### Quoted passage
════════
As more and more governments, both here and abroad, start to implement cap-and-trade programs to reduce emissions of carbon dioxide (CO2), interest in emissions allowance auctions is growing. Several of the states involved in the Regional Greenhouse Gas Initiative (RGGI) plan to auction 100 percent of their allowances when the program takes effect in 2009. And the European Commission is now proposing that 100 percent of the CO2 allowances allocated to electricity generators be sold in an auction, starting in 2013, with a phase-in to 100 percent auctioning for other sectors by 2020. Auctioning is also a central component in the national cap-and-trade proposals currently before the U.S. Congress. The Lieberman-Warner Bill (S. 2191), the current leading contender, includes a provision to auction just over 25 percent of the allowances initially, ultimately growing to nearly 70 percent. Several other federal bills envision a similar increasing reliance on auctions over time.

Policymakers are seeking an approach that will achieve a number of policy objectives, including a competitive market with no collusion and good price discovery, an efficient allocation of emissions allowances, minimal interference with operation of the secondary allowance market, minimal price volatility, and low administrative and transaction costs. Maximizing revenue - a common goal in most government auctions of public assets, like drilling rights for oil - is not a priority here.
════════
### The problem
Reproduce the passage on emissions allowance auctions, everything from "Policymakers are seeking" down to "a priority here.".

### Data section
════════
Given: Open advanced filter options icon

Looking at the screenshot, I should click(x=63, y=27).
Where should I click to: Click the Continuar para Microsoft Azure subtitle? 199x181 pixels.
════════
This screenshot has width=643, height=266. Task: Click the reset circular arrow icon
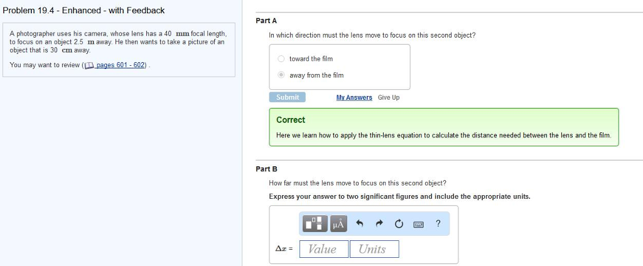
════════
### Task answer
Policymakers are seeking an approach that will achieve a number of policy objectives, including a competitive market with no collusion and good price discovery, an efficient allocation of emissions allowances, minimal interference with operation of the secondary allowance market, minimal price volatility, and low administrative and transaction costs. Maximizing revenue - a common goal in most government auctions of public assets, like drilling rights for oil - is not a priority here.